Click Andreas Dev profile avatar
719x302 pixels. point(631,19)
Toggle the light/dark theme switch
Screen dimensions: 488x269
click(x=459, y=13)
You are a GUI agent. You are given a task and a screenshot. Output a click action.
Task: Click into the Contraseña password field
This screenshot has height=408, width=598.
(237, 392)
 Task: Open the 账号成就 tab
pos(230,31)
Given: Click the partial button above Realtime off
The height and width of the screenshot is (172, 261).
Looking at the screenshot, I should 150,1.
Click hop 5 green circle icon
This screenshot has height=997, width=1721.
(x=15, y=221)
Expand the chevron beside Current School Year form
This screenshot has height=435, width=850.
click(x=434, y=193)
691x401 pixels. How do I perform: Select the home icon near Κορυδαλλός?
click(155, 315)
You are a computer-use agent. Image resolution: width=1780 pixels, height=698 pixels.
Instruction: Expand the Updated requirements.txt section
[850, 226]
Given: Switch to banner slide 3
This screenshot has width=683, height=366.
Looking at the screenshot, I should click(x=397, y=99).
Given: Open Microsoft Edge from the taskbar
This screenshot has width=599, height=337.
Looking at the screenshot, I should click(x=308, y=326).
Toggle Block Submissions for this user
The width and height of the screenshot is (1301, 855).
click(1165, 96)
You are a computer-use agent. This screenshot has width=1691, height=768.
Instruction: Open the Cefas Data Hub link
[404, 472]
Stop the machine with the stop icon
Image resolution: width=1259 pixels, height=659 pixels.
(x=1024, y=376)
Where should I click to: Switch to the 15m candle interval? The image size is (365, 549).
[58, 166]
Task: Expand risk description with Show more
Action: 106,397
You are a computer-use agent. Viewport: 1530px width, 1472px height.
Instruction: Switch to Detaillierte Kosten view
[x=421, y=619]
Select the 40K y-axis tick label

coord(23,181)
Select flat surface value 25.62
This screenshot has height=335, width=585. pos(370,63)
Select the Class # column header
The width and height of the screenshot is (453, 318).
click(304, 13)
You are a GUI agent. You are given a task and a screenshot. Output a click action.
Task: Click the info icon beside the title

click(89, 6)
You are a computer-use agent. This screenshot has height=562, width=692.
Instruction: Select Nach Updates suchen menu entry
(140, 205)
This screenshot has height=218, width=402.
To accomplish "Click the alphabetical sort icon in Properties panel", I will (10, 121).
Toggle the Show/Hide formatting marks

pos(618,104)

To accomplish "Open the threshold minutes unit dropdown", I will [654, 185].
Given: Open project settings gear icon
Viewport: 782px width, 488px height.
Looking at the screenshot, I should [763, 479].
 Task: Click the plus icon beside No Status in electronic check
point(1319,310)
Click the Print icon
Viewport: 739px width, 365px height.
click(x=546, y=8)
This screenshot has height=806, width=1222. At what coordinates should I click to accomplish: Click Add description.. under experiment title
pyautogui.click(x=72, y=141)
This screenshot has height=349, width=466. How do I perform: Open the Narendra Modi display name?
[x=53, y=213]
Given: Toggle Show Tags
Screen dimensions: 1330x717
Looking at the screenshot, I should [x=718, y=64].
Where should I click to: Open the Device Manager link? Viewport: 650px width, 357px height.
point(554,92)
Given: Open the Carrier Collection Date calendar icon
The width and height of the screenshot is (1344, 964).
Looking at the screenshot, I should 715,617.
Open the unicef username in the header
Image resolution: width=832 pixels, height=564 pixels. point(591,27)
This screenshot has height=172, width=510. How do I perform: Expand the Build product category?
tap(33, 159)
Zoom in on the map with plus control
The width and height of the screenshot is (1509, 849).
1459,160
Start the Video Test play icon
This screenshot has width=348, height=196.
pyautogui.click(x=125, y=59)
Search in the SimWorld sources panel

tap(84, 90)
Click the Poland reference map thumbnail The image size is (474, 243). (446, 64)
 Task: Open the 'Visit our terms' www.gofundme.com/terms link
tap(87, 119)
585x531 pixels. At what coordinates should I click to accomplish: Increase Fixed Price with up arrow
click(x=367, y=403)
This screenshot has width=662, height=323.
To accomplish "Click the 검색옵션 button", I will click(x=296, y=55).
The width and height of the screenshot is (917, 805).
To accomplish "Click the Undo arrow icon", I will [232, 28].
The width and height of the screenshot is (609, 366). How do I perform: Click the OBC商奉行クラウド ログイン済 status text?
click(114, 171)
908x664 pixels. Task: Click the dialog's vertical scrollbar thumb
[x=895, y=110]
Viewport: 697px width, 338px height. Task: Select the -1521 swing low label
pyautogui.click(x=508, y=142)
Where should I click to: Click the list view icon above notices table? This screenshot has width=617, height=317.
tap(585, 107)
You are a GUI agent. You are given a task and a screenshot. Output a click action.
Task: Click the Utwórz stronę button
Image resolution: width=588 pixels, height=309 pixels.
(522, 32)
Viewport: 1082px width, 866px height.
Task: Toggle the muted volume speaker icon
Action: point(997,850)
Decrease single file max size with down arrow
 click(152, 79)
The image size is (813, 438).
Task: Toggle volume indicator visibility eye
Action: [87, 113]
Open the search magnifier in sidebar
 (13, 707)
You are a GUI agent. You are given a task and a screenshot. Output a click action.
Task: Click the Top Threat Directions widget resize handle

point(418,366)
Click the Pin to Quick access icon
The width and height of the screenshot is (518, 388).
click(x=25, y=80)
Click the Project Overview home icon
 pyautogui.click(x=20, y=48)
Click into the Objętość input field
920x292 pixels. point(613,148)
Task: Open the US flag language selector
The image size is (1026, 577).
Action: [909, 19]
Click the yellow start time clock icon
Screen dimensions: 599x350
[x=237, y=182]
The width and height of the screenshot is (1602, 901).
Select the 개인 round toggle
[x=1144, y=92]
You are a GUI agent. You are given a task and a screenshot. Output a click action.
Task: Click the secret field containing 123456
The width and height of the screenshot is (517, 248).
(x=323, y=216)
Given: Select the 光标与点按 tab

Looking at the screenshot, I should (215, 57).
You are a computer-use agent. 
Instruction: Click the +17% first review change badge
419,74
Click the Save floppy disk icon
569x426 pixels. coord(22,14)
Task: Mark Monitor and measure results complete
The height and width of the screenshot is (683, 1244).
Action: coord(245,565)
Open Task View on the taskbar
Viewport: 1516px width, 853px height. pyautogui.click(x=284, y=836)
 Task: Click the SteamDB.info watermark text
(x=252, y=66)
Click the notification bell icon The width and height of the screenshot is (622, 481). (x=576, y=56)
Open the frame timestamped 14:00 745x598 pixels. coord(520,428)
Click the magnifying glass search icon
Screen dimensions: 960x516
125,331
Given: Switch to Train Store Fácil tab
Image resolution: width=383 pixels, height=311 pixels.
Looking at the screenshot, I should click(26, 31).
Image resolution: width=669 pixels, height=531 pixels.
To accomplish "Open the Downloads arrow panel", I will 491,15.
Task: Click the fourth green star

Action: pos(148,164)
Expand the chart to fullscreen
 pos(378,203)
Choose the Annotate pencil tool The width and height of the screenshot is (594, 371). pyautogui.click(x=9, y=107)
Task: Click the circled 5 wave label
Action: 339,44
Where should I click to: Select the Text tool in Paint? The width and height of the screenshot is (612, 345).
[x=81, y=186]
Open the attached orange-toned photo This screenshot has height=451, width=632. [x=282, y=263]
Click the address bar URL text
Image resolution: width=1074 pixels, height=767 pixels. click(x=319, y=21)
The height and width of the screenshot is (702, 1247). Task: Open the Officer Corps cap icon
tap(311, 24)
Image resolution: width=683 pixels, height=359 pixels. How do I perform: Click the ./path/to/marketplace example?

- **Brief**
Show every line of the material that contains the word "link", with case counting.

- **Worked answer**
Instruction: Open the Cefas Data Hub link
Where should I click to: Open the Device Manager link? Viewport: 650px width, 357px height.
 Task: Open the 'Visit our terms' www.gofundme.com/terms link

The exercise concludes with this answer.